According to Smith (2014), one of the reasons the campaign was so successful was due to the idea being big, simple and selfless. He states, “Understand how to make your ideas big, selfless and simple and you will be able to control growth”. This campaign was so successful because it played on people’s egos to not only accept a challenge but to challenge someone else. It was like a game of truth or dare where everyone received a dare. And not just any dare…a “double dog dare”. And you can’t turn those down or you’ll ruin your reputation especially when celebrities were involved. Well-known celebrities made the campaign viral such as Drew Brees, Justin Timberlake, Jimmy Fallon, Mark Zuckerberg, Taylor Swift, and Martha Stewart just to name a few. The campaign was clever, funny and for a good cause.

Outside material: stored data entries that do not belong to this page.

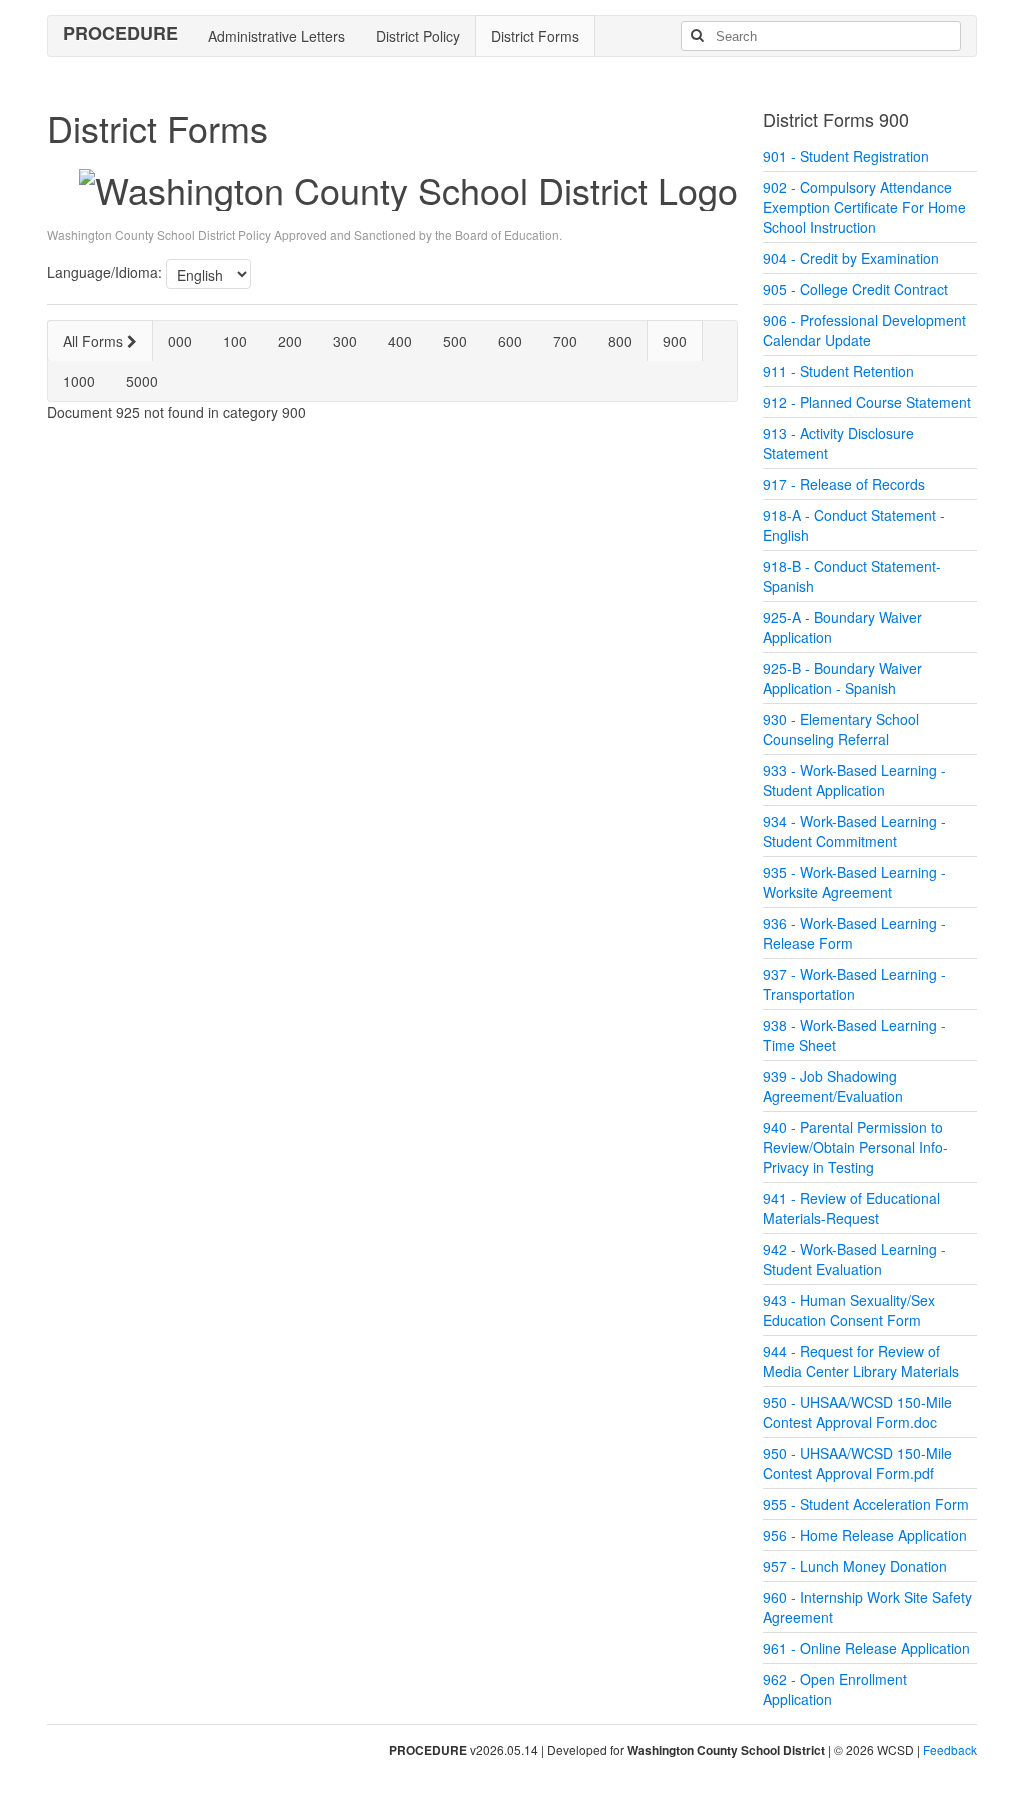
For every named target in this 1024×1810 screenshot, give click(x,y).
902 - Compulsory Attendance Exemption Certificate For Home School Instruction (864, 207)
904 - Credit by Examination (851, 258)
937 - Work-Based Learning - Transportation (854, 984)
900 (675, 341)
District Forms (535, 36)
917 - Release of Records (844, 484)
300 (345, 341)
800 (620, 341)
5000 (142, 381)
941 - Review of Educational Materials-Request (851, 1208)
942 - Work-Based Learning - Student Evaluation (854, 1259)
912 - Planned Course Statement (867, 402)
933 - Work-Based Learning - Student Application (854, 780)
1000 (79, 381)
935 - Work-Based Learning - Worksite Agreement (854, 882)
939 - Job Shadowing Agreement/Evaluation (833, 1086)
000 (180, 341)
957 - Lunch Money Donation (855, 1566)
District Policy (418, 36)
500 (455, 341)
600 (510, 341)
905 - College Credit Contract (855, 289)
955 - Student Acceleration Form (866, 1504)
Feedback (950, 1749)
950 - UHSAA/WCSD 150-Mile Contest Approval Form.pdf (857, 1463)
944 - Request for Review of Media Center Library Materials (861, 1361)
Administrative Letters (276, 36)
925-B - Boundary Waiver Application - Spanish (842, 678)
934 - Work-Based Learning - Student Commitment (854, 831)
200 (290, 341)
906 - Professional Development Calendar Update (864, 330)
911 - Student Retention (838, 371)
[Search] (697, 36)
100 (235, 341)
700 (565, 341)
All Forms (95, 341)
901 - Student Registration (846, 156)
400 (400, 341)
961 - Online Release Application (866, 1648)
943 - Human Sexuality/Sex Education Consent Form (849, 1310)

While this movement skyrocketed organically, Skarda (2014) states that “the ALS Association has made concerted effort to educate new site visitors about the disease and their work, even allowing donors to funnel their contributions directly to research”. They made it easy for people to donate and had to make sure they were very transparent about where the money was going. This will be inspirational for philanthropies looking to change up their strategies moving forward, but it won’t be able to be replicated as is. Steel (2014) states, “Social media marketing experts said that would be close to impossible because serendipity played such a large role”.

This campaign stood out amongst other philanthropic efforts because it didn’t revolve around the primary call-to-action of donating. Far too often, people get pressured to donate money and the ALS challenge was more about participation, creativity and spreading the word in the hopes that that secondary act would be to donate. In the noisy environment of charities asking for money around the clock, Smith (2014) sums it up nicely, “This is how you get heard when everyone around you is shouting”…by dumping a bucket of ice on your head.